**Page extract:**
▽

Visiting Pompeii in Southern Italy, the archaeological site preserved like a snapshot of Roman life frozen in time when Mount Vesuvius erupted in 79 AD.

Today it’s one the most famous Roman sites in the world, but Pompeii was just another Roman seaside resort until Mount Vesuvius erupted in 79 AD. Just a day later, thousands of people has been killed and the whole city was buried under a blanket of volcanic ash 25 metres deep, forgotten until it was unearthed by explorers 1800 years later. I had to study Latin at school and the textbooks were the first I’d heard of this buried city, preserved like a snapshot of Roman life frozen in time. I can’t remember my verb endings, but those books start off my fascination with Pompeii, and put it at the top of my list of things to see in Italy.

Read more: The ancient city of Akrotiri: Santorini’s Pompeii

Pompeii ruins in Italy

Pompeii’s ruined courthouse in the Forum

Visiting Pompeii archaeological site

From our base in Sorrento, we took the train to Pompeii Scavi, one of the three entrances to the ruins (see below for details of how to get to the archaeological site). When you arrive at Pompeii, the first thing you notice is its size. Although no one knows for sure, it’s estimated that 20,000 people lived here and the archaeological site covers over 160 acres, so you could easily spend a week wandering around it all. As we only had half a day to spare, we took a guided tour of Pompeii to bring the history around us to life.

△

**Parts of the exercise:**
**a)** How many acres does the archaeological site cover, according to the Pompeii travel text?
**b)** Pick up the Pompeii travel text from its last sentence and carry it forward.

**Dataset excerpt:**
▽

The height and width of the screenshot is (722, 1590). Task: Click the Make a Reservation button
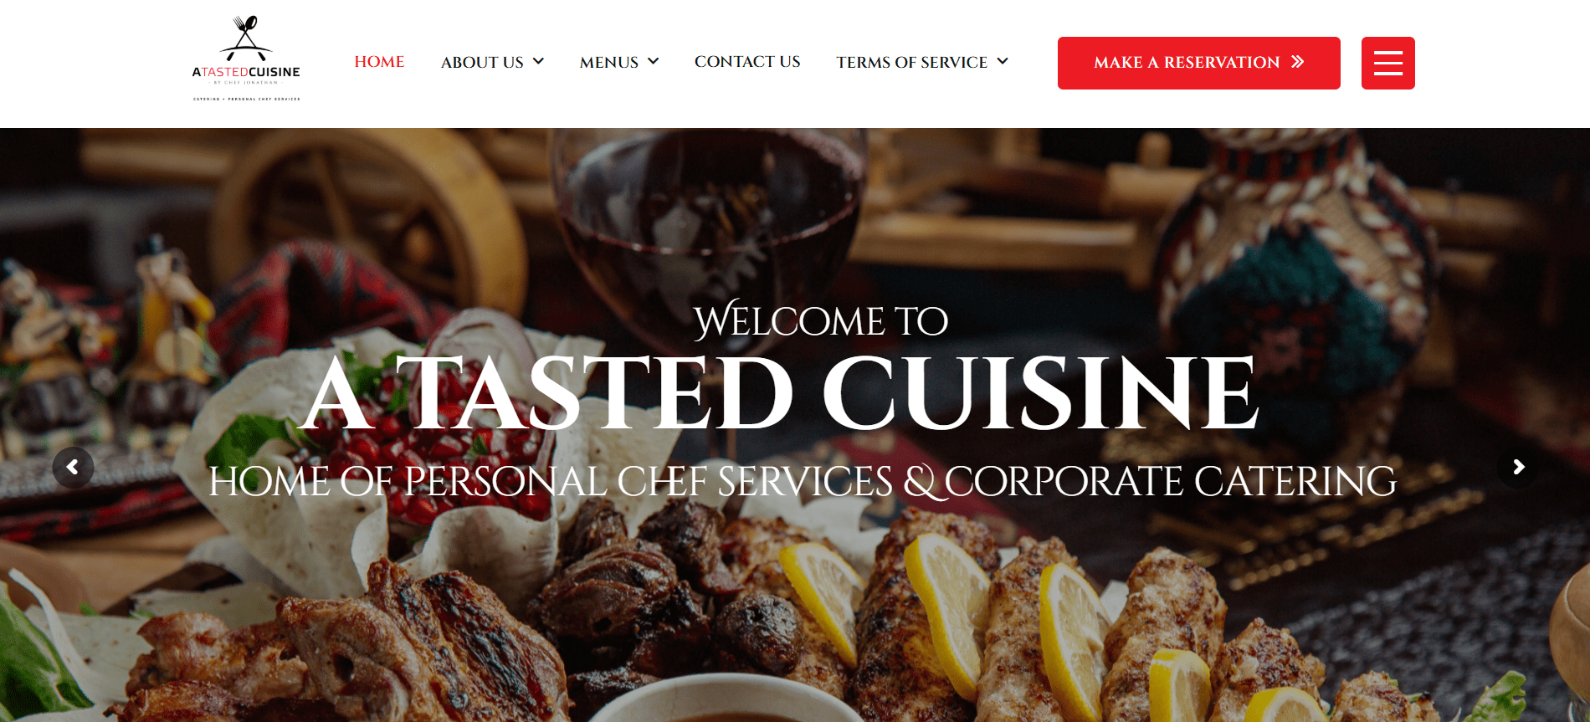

△

**Task answers:**
**a)** Over 160 acres.

**b)**
Our first stop was a bath house and brothel that’s not usually open to the public. These were originally located in the port area to take care of the sailors’ needs when they arrived into port. It’s hard to imagine now that there was a harbour full of boats in front of where we stood, as the eruption added so much material that Pompeii’s now over 2km away from the coast. But back then the arriving sailors would come into the port-side baths to steam in the caldarium and cool off in the frigidarium before heading upstairs.

Mosaic at Pompeii ruins

Mosaic in the baths in the old port of Pompeii

The layer of ash did an amazing job of preserving the details of the buildings, from the colourful frescoes and ornate mosaics to the underground engineering used to heat the baths. You can even still see the paintings in the entrance to the brothel describing the different positions customers could choose from – well numbers 1 to 10 anyway as 11–20 were destroyed, and having seen the first 10 the mind boggles!

Inside the main city walls, we walked through the paved city streets. The layout is just as it would have been before the eruption, with private homes mixed in with shops, restaurants, temples, an amphitheatre and even a hotel. And the extent of the preservation gives an amazing insight into how the Romans lived here. You can see graffiti carved into the walls (mostly students complaining about their teachers, with the occasional teacher complaining back), indentations in the road which have been worn down by the wheels of chariots, and an early ‘beware of the dog’ sign made out of mosaic tiles.

Amphorae at Pompeii

A Pompeii archway and amphorae clay jars

There are also the eerie body casts. Back in 1860, archaeologist Guiseppe Fiorelli realised the empty spaces in the ash around the human bones he found were where the bodies had decomposed, and you could make a cast of the position they were in when they died by filling them with plaster. They’re curled up in a foetal position or with hands shielding their faces – apparently the temperatures reached 250°C and would have killed anyone long before the ash arrived. It’s impossible to imagine how terrifying it must have been.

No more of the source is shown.